[Records from a data source]
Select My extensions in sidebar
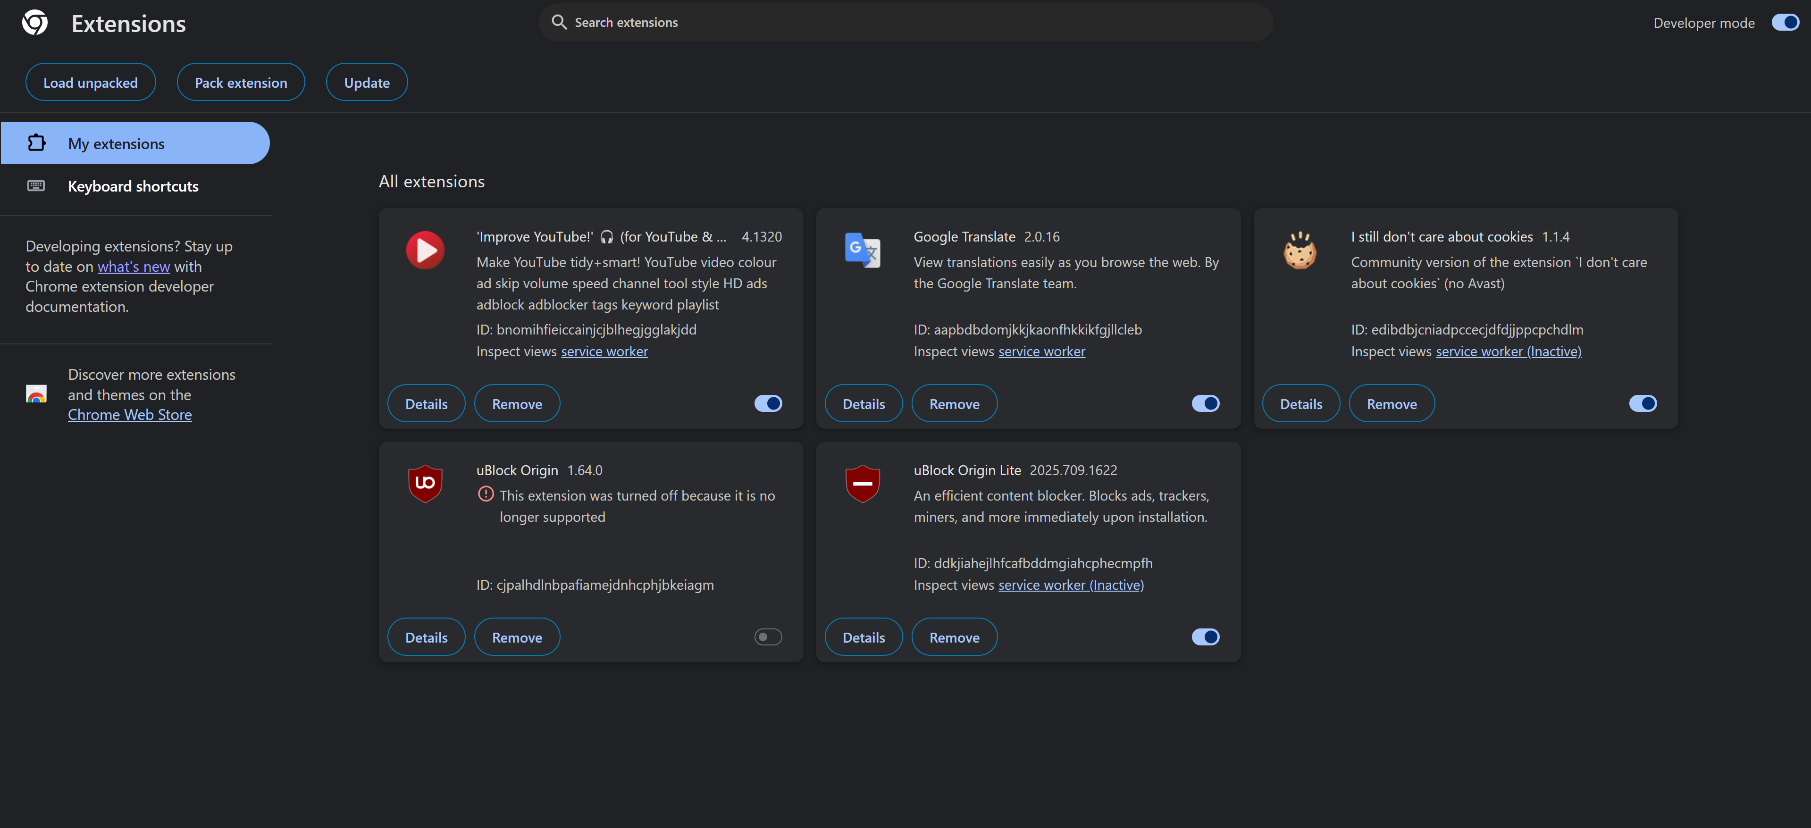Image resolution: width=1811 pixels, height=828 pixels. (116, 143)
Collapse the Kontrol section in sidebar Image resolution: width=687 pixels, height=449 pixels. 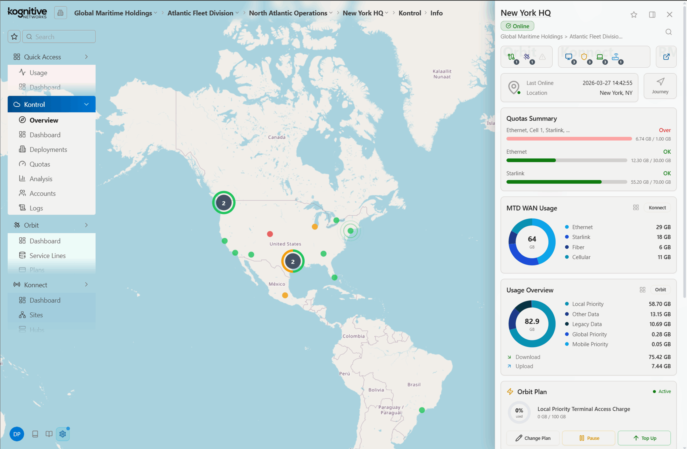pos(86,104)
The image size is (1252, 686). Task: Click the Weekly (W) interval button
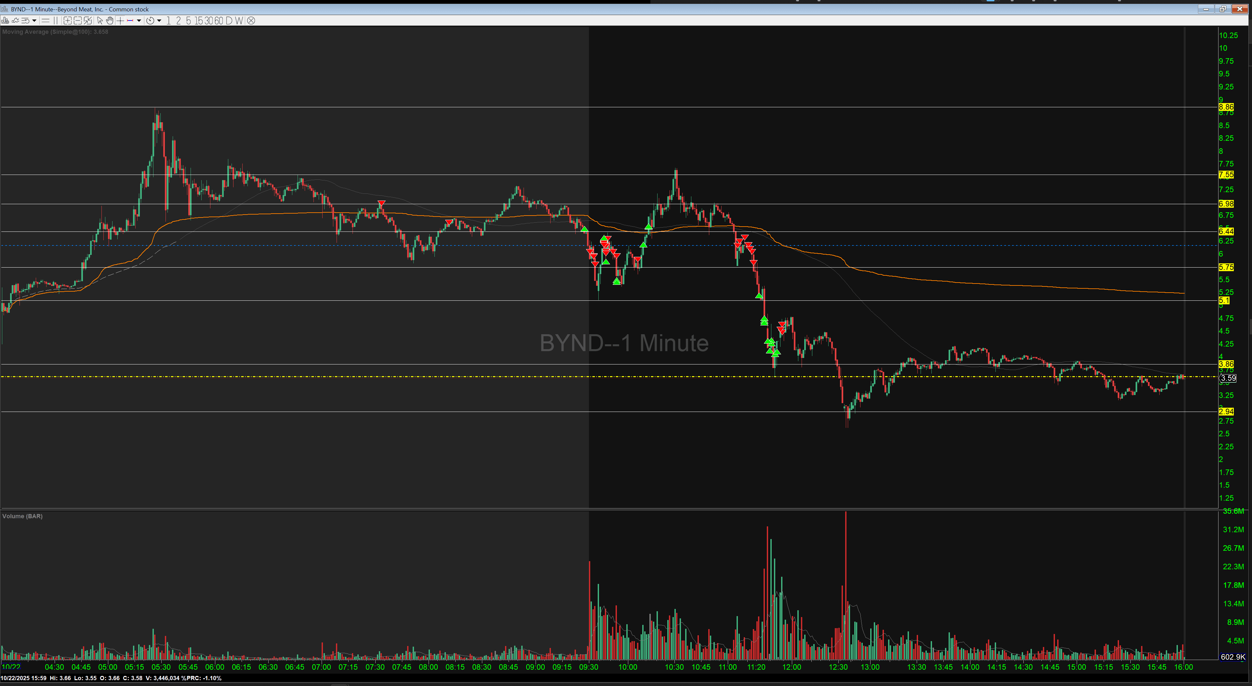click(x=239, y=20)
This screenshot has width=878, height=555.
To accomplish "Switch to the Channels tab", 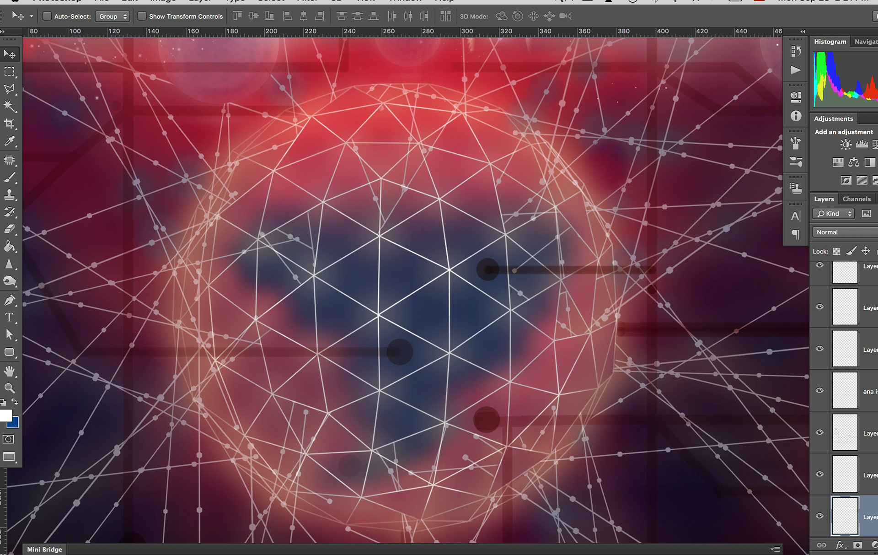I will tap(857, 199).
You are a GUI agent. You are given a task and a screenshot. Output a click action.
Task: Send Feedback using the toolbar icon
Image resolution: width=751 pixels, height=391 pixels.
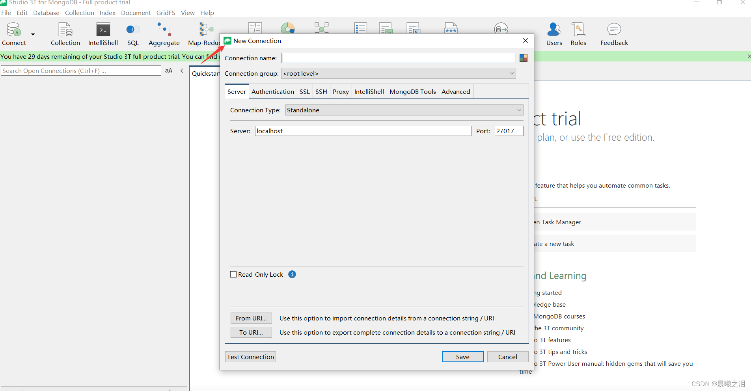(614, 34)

** What is being asked **
With "screenshot" as the string to find, copy every line of the records that holds it.

** Written solution **
This screenshot has width=878, height=555.
You are a GUI agent. You are given a task and a screenshot. Output a click action.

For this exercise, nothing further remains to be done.